Line by line, transcribe the data shown below.

++++ Task data ++++

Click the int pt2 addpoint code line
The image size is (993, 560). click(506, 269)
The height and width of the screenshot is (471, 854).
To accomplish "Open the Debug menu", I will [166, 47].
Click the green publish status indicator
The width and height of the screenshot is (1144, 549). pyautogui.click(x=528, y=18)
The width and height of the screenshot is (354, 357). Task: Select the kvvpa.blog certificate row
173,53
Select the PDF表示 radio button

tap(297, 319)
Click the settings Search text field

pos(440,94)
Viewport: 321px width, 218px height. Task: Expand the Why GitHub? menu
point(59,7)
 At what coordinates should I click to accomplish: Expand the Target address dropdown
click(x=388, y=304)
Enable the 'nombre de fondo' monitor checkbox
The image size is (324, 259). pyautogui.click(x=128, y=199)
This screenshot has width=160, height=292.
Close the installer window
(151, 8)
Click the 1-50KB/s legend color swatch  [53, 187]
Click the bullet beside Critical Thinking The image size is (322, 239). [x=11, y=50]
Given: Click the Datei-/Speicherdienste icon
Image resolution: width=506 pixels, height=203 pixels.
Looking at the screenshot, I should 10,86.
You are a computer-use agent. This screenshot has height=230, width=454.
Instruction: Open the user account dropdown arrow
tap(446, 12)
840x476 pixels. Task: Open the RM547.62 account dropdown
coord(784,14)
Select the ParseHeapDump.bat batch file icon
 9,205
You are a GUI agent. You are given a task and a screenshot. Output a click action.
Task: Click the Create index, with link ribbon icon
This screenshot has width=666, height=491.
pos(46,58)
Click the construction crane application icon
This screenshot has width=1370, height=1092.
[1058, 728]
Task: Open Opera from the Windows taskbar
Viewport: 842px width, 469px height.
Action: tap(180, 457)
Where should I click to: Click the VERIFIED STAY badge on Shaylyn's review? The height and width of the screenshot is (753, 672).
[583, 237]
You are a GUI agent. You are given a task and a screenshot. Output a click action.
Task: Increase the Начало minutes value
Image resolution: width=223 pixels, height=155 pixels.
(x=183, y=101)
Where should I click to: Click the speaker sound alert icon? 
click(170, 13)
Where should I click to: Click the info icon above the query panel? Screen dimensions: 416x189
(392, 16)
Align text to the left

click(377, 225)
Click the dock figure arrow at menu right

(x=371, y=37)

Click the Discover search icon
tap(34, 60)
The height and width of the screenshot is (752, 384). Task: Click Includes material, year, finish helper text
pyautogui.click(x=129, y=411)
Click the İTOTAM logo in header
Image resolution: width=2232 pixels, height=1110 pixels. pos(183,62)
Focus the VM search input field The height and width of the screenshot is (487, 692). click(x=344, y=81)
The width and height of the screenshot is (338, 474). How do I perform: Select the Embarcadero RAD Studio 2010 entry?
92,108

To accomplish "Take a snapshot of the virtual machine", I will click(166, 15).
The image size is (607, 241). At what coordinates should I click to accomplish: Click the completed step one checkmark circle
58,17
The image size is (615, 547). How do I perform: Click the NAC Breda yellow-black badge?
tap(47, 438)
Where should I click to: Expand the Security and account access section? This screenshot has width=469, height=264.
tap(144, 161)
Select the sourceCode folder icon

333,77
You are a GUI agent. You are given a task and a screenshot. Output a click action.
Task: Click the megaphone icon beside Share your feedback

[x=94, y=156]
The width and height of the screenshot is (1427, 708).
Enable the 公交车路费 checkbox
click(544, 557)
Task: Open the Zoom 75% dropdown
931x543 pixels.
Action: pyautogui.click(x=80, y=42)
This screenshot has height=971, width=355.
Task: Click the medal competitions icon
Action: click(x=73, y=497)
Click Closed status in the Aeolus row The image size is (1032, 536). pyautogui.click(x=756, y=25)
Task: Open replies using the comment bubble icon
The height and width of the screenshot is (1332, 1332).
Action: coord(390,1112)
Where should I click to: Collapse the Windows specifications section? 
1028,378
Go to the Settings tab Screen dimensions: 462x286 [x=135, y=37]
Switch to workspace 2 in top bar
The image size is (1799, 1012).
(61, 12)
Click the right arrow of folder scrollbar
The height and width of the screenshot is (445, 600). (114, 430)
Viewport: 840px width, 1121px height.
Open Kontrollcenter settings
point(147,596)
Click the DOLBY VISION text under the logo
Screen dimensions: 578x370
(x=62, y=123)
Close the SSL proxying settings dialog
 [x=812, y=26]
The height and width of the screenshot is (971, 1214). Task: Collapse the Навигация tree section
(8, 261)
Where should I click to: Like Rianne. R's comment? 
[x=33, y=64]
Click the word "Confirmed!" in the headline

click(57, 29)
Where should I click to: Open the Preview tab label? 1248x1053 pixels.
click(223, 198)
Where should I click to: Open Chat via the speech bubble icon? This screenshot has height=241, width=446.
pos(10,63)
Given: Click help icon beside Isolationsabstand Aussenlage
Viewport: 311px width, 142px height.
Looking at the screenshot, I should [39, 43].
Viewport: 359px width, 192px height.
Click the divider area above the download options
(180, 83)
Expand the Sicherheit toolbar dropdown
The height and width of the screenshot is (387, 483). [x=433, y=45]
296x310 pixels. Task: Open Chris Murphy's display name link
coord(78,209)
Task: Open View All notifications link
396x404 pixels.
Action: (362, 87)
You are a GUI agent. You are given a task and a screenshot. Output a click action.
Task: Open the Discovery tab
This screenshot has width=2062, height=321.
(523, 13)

++++

> _Exercise solution_:
Click the int pt2 addpoint code line
The image size is (993, 560). click(506, 269)
The height and width of the screenshot is (471, 854).
To accomplish "Open the Debug menu", I will [166, 47].
Click the green publish status indicator
The width and height of the screenshot is (1144, 549). pyautogui.click(x=528, y=18)
The width and height of the screenshot is (354, 357). Task: Select the kvvpa.blog certificate row
173,53
Select the PDF表示 radio button

tap(297, 319)
Click the settings Search text field

pos(440,94)
Viewport: 321px width, 218px height. Task: Expand the Why GitHub? menu
point(59,7)
 At what coordinates should I click to accomplish: Expand the Target address dropdown
click(x=388, y=304)
Enable the 'nombre de fondo' monitor checkbox
The image size is (324, 259). pyautogui.click(x=128, y=199)
This screenshot has width=160, height=292.
Close the installer window
(151, 8)
Click the 1-50KB/s legend color swatch  [53, 187]
Click the bullet beside Critical Thinking The image size is (322, 239). [x=11, y=50]
Given: Click the Datei-/Speicherdienste icon
Image resolution: width=506 pixels, height=203 pixels.
Looking at the screenshot, I should 10,86.
You are a computer-use agent. This screenshot has height=230, width=454.
Instruction: Open the user account dropdown arrow
tap(446, 12)
840x476 pixels. Task: Open the RM547.62 account dropdown
coord(784,14)
Select the ParseHeapDump.bat batch file icon
 9,205
You are a GUI agent. You are given a task and a screenshot. Output a click action.
Task: Click the Create index, with link ribbon icon
This screenshot has width=666, height=491.
pos(46,58)
Click the construction crane application icon
This screenshot has width=1370, height=1092.
[1058, 728]
Task: Open Opera from the Windows taskbar
Viewport: 842px width, 469px height.
Action: tap(180, 457)
Where should I click to: Click the VERIFIED STAY badge on Shaylyn's review? The height and width of the screenshot is (753, 672).
[583, 237]
You are a GUI agent. You are given a task and a screenshot. Output a click action.
Task: Increase the Начало minutes value
Image resolution: width=223 pixels, height=155 pixels.
(x=183, y=101)
Where should I click to: Click the speaker sound alert icon? 
click(170, 13)
Where should I click to: Click the info icon above the query panel? Screen dimensions: 416x189
(392, 16)
Align text to the left

click(377, 225)
Click the dock figure arrow at menu right

(x=371, y=37)

Click the Discover search icon
tap(34, 60)
The height and width of the screenshot is (752, 384). Task: Click Includes material, year, finish helper text
pyautogui.click(x=129, y=411)
Click the İTOTAM logo in header
Image resolution: width=2232 pixels, height=1110 pixels. pos(183,62)
Focus the VM search input field The height and width of the screenshot is (487, 692). click(x=344, y=81)
The width and height of the screenshot is (338, 474). How do I perform: Select the Embarcadero RAD Studio 2010 entry?
92,108

To accomplish "Take a snapshot of the virtual machine", I will click(166, 15).
The image size is (607, 241). At what coordinates should I click to accomplish: Click the completed step one checkmark circle
58,17
The image size is (615, 547). How do I perform: Click the NAC Breda yellow-black badge?
tap(47, 438)
Where should I click to: Expand the Security and account access section? This screenshot has width=469, height=264.
tap(144, 161)
Select the sourceCode folder icon

333,77
You are a GUI agent. You are given a task and a screenshot. Output a click action.
Task: Click the megaphone icon beside Share your feedback

[x=94, y=156]
The width and height of the screenshot is (1427, 708).
Enable the 公交车路费 checkbox
click(544, 557)
Task: Open the Zoom 75% dropdown
931x543 pixels.
Action: pyautogui.click(x=80, y=42)
This screenshot has height=971, width=355.
Task: Click the medal competitions icon
Action: click(x=73, y=497)
Click Closed status in the Aeolus row The image size is (1032, 536). pyautogui.click(x=756, y=25)
Task: Open replies using the comment bubble icon
The height and width of the screenshot is (1332, 1332).
Action: coord(390,1112)
Where should I click to: Collapse the Windows specifications section? 
1028,378
Go to the Settings tab Screen dimensions: 462x286 [x=135, y=37]
Switch to workspace 2 in top bar
The image size is (1799, 1012).
(61, 12)
Click the right arrow of folder scrollbar
The height and width of the screenshot is (445, 600). (114, 430)
Viewport: 840px width, 1121px height.
Open Kontrollcenter settings
point(147,596)
Click the DOLBY VISION text under the logo
Screen dimensions: 578x370
(x=62, y=123)
Close the SSL proxying settings dialog
 [x=812, y=26]
The height and width of the screenshot is (971, 1214). Task: Collapse the Навигация tree section
(8, 261)
Where should I click to: Like Rianne. R's comment? 
[x=33, y=64]
Click the word "Confirmed!" in the headline

click(57, 29)
Where should I click to: Open the Preview tab label? 1248x1053 pixels.
click(223, 198)
Where should I click to: Open Chat via the speech bubble icon? This screenshot has height=241, width=446.
pos(10,63)
Given: Click help icon beside Isolationsabstand Aussenlage
Viewport: 311px width, 142px height.
Looking at the screenshot, I should [39, 43].
Viewport: 359px width, 192px height.
Click the divider area above the download options
(180, 83)
Expand the Sicherheit toolbar dropdown
The height and width of the screenshot is (387, 483). [x=433, y=45]
296x310 pixels. Task: Open Chris Murphy's display name link
coord(78,209)
Task: Open View All notifications link
396x404 pixels.
Action: (362, 87)
You are a GUI agent. You are given a task and a screenshot. Output a click action.
Task: Open the Discovery tab
This screenshot has width=2062, height=321.
(523, 13)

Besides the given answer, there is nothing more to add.